Lush has revealed plans to open a UK hotel as it detailed its response to President Donald Trump’s tariffs amid the ethical cosmetics retailer sinking further into the red.
The Dorset-headquartered company has included scant detail in its annual accounts about its plans for a new hotel but did say it is working with a “British partner”.
The move would be a first for the business which currently runs around 870 retail stores across the world.
Lush responds to Trump’s tariffs
Lush took the “sad decision” to close its Dusseldorf manufacturing site in 2024 and consolidate its North American production into its Toronto base. Dusseldorf’s production was moved to its UK factory in Poole.
In the accounts, the company said President Donald Trump’s 25 per cent tariff on Canada will lead to it “passing this tax directly to our American customers”.
It also confirmed that it does not plan to open a factory in the US.
Lush said it is looking to launch new franchises in Italy and France and is working with new partners in India and Indonesia.

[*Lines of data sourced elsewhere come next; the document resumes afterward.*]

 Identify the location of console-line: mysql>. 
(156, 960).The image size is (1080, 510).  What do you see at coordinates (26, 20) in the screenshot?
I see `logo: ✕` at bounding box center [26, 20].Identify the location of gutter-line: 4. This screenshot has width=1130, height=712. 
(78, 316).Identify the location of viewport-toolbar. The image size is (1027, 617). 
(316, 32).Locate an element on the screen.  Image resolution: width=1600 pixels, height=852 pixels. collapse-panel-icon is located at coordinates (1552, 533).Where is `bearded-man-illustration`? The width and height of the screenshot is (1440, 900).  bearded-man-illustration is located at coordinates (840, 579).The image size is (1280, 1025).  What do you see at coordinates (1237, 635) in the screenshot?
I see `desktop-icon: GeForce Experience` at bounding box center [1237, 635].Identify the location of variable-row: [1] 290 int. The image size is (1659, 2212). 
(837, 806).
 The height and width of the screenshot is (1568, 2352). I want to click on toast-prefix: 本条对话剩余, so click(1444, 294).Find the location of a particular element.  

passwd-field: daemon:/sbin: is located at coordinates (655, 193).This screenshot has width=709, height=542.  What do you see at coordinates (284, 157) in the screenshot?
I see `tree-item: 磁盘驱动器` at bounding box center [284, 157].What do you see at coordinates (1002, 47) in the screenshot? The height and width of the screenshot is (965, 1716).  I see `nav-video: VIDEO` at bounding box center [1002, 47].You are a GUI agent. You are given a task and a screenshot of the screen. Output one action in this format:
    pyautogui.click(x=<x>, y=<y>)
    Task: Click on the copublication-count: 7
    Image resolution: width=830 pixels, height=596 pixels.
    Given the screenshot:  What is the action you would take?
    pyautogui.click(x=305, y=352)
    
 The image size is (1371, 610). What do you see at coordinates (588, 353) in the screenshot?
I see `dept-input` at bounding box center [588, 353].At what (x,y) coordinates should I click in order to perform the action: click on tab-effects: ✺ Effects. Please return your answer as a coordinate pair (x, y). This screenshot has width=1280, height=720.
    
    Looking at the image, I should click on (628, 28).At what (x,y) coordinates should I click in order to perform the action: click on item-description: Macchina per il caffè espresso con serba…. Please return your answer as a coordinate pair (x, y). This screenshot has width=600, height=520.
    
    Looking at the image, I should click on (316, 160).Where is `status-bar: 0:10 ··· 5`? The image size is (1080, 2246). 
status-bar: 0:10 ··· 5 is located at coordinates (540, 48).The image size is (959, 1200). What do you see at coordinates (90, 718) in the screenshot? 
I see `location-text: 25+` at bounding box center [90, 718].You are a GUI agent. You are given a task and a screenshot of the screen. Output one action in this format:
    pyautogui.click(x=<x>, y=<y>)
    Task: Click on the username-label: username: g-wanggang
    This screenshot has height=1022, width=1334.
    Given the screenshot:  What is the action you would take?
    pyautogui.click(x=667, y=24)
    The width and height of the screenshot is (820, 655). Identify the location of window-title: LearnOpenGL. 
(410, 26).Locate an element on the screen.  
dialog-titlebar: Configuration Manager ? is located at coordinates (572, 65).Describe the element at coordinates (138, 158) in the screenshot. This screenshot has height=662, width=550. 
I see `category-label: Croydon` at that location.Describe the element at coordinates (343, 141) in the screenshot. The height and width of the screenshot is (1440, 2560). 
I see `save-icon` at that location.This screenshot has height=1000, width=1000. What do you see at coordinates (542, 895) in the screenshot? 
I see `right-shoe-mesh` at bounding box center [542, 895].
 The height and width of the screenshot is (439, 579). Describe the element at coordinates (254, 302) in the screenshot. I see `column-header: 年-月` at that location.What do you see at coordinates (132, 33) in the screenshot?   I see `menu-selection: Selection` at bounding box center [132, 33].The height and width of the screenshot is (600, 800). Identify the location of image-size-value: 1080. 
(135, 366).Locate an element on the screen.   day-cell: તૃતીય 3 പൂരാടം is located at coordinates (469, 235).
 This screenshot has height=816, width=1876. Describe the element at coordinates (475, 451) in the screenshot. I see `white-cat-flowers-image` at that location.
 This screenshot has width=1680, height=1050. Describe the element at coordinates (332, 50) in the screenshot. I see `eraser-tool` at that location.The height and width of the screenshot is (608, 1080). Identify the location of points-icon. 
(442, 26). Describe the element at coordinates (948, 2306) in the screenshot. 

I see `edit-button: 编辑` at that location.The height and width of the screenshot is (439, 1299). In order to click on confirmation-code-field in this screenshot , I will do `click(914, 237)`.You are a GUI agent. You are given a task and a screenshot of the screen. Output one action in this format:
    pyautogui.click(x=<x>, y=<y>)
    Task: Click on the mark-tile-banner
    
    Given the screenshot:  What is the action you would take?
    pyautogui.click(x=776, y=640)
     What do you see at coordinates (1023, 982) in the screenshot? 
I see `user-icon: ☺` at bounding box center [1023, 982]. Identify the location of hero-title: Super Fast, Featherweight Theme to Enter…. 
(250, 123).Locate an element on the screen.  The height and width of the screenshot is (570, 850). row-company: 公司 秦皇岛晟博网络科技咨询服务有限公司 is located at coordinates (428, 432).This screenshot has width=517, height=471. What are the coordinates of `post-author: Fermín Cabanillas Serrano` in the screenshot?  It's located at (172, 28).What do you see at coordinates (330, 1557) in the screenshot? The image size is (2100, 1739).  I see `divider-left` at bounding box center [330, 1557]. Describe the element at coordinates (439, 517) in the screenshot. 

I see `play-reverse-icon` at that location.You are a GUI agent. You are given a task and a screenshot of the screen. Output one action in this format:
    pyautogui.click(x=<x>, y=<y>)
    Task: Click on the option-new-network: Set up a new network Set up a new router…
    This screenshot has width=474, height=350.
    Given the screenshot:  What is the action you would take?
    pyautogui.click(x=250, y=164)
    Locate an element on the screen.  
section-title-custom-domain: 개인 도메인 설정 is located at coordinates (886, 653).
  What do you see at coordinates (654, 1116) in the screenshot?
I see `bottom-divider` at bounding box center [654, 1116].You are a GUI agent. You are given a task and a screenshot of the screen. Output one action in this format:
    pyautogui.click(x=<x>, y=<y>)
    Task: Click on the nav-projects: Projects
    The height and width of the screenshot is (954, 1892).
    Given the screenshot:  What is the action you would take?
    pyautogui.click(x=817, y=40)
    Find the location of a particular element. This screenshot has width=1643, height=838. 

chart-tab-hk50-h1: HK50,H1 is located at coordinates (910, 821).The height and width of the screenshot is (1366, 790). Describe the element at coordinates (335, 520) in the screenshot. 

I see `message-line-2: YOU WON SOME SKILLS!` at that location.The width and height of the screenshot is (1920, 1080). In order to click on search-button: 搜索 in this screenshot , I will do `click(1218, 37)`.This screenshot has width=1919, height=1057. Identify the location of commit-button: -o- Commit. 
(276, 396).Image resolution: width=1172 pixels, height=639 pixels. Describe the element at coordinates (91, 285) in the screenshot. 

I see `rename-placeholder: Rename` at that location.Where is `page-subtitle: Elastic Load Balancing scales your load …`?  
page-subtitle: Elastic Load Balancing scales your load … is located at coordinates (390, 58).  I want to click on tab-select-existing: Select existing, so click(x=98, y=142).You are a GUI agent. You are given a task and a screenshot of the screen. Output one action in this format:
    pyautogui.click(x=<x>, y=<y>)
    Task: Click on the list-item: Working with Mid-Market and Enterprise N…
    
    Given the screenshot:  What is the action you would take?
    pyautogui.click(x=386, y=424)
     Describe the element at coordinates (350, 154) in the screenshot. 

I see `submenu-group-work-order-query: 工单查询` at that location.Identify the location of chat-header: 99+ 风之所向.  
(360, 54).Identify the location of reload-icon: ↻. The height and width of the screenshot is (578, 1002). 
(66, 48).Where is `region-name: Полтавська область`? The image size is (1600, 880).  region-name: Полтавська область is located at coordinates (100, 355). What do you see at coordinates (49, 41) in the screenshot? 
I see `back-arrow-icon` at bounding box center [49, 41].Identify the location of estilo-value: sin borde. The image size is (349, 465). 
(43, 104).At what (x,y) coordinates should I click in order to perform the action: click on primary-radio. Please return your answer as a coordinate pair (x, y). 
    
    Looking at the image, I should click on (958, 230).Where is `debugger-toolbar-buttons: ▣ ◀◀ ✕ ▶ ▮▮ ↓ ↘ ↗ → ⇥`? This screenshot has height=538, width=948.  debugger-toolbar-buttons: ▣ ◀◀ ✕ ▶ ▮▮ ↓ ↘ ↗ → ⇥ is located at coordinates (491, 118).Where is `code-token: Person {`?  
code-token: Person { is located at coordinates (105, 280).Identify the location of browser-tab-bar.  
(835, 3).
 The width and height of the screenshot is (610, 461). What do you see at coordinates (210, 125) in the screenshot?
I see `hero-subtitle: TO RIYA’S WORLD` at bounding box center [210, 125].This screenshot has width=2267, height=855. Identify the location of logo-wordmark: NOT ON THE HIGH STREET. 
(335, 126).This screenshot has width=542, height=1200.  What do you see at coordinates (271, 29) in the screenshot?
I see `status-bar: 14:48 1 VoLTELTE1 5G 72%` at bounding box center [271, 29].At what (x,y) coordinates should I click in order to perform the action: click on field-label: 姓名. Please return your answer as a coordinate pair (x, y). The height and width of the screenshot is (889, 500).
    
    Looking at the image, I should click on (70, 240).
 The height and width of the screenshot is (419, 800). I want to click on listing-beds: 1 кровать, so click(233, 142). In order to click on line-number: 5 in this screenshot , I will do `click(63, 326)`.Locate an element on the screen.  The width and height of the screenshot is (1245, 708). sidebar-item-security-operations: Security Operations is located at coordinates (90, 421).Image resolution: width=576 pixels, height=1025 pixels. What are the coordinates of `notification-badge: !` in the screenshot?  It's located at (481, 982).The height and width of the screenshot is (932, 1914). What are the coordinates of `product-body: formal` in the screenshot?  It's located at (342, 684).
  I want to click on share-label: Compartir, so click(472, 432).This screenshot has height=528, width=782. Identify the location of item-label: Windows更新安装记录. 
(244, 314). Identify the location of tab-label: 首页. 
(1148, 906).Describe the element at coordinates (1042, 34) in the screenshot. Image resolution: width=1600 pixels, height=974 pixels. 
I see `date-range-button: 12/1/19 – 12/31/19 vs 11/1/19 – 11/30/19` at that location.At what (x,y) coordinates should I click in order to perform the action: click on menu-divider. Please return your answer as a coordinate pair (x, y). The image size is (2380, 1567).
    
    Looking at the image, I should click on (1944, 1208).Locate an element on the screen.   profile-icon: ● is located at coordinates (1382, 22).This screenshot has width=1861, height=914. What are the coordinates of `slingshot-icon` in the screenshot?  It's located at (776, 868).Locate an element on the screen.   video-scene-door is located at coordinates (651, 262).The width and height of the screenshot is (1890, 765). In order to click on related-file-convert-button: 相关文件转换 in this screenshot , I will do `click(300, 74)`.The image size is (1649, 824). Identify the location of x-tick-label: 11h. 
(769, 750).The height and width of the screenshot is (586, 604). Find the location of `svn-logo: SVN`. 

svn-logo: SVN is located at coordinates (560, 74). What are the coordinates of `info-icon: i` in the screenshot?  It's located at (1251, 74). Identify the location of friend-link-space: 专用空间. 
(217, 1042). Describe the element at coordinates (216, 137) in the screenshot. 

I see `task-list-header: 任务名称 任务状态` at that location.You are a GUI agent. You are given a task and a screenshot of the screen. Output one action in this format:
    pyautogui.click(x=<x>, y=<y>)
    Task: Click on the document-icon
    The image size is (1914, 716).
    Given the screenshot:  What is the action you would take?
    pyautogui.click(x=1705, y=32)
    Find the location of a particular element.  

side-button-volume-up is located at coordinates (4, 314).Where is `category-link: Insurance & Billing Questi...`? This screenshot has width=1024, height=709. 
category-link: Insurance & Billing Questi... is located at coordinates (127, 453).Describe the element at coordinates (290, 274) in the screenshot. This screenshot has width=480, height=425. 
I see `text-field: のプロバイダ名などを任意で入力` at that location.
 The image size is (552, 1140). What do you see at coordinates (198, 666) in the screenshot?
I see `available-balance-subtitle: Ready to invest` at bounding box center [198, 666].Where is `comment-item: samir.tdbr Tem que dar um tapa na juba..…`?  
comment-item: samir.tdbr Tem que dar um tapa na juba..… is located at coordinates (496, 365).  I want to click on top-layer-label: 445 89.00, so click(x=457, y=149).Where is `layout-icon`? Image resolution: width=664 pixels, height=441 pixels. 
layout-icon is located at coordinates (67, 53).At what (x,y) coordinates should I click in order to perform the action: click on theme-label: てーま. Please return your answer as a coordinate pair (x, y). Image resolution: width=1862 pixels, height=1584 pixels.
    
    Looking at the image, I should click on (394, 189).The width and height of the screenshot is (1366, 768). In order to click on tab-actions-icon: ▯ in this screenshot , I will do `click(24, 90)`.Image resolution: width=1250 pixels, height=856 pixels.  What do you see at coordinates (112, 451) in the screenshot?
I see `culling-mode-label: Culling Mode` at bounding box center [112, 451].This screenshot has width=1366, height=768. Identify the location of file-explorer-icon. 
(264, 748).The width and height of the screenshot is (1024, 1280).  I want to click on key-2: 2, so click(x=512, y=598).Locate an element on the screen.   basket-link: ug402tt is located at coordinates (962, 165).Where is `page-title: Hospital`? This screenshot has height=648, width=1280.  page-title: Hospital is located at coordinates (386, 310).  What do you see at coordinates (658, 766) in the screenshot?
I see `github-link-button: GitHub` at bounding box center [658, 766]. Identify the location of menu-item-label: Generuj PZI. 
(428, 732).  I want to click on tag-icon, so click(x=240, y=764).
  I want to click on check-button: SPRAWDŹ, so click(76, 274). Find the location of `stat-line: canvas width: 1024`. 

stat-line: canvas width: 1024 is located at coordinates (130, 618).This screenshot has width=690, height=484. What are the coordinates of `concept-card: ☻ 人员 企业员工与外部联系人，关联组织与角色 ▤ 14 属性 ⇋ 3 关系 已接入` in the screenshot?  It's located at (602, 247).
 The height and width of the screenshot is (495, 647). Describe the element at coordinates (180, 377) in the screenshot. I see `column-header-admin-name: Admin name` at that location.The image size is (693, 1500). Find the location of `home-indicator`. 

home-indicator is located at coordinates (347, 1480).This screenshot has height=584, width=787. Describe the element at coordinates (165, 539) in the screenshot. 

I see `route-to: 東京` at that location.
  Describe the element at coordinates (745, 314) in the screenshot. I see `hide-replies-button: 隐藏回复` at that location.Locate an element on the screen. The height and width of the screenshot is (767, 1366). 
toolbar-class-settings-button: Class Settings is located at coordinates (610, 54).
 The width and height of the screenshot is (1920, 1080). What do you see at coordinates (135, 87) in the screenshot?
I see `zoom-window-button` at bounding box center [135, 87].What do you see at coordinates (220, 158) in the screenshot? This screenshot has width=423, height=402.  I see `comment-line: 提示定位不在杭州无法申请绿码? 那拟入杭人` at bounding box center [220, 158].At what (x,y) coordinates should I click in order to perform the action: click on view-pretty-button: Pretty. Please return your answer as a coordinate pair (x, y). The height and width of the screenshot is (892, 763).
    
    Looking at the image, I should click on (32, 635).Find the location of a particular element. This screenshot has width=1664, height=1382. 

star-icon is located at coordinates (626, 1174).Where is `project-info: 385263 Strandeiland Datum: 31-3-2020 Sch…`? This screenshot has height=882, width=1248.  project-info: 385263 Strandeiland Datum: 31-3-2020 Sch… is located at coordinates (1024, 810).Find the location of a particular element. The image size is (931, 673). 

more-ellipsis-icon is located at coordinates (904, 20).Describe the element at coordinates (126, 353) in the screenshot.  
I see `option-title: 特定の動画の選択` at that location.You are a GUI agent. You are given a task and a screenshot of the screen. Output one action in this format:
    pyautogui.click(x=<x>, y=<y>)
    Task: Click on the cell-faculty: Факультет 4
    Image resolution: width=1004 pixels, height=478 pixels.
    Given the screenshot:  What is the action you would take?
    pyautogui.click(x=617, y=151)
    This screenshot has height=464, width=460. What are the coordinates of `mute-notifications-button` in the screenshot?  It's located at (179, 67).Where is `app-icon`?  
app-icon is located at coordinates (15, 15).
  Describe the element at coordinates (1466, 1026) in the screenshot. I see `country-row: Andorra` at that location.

It is also targeting around 30 outlets in these regions over the next decade as well as “a more imminent expansion” in Turkey and smaller markets such as Panama and Cyprus.
Retailer creates hundreds of jobs
The details on Lush’s plans for a UK hotel and its response to Trump’s tariffs and international expansion have been revealed in new accounts filed with Companies House.
They show that the firm’s turnover fell from £708.1m to £647.5m in the 12 months to 30 June, 2024, while its pre-tax loss widened from £28m to £42.5m.
In last year’s accounts, Lush had said its tie up deals with the SpongeBob SquarePants and Barbie brands were helping to boost sales.
Lush’s retail sales fell from £576.2m to £548m in the year while its digital sales went from £107.3m to £101.3m. Manufacturing turnover remained broadly flat at £24m.
The company’s average headcount jumped rom 13,034 to 13,614 while it operated 869 at year end, up from 857.
A “resilient, if not spectacular’ year
A statement signed off by the board said: “We began the year strongly, achieving total sales growth of 5.7 per cent in Q1.
“Our latest cross-brand collaborations, including Barbie and SpongeBob, proved popular with customers and helped to drive increased shop footfall and online traffic.
“However, Q2 delivered mixed results across our markets and we struggled to sustain the growth trajectory of the first quarter.
“December, our most important trading month, saw sales decline by 2.2 per cent.
“That said, there were many highlights to celebrate, including record-breaking sales days for nearly 100 stores and five countries (including the UK).
“We also recorded our highest ever daily revenue for a single store, with our incredible new Glasgow anchor taking over £100,000.
“Following Christmas, shifts in the calendar for internal product launches and seasonal events such as Easter and Mother’s Day caused some monthly fluctuations, however, overall sales remained broadly in line with last year.
“Over the past two years, global political and economic challenges have driven unprecedented levels of cost inflation.
“understandably, the business has prioritised mitigating significant increases in raw materials, ages and energy costs.
“More recently, our focus has shifted toward reigniting sales growth, and we are beginning to see positive signs.”
Lush added that in the final month of its financial year, its combined retail and digital sales grew by 3.2 per cent year on year.
The company described it as a “pleasing way to close what we’d describe as a resilient, if not spectacular, year”.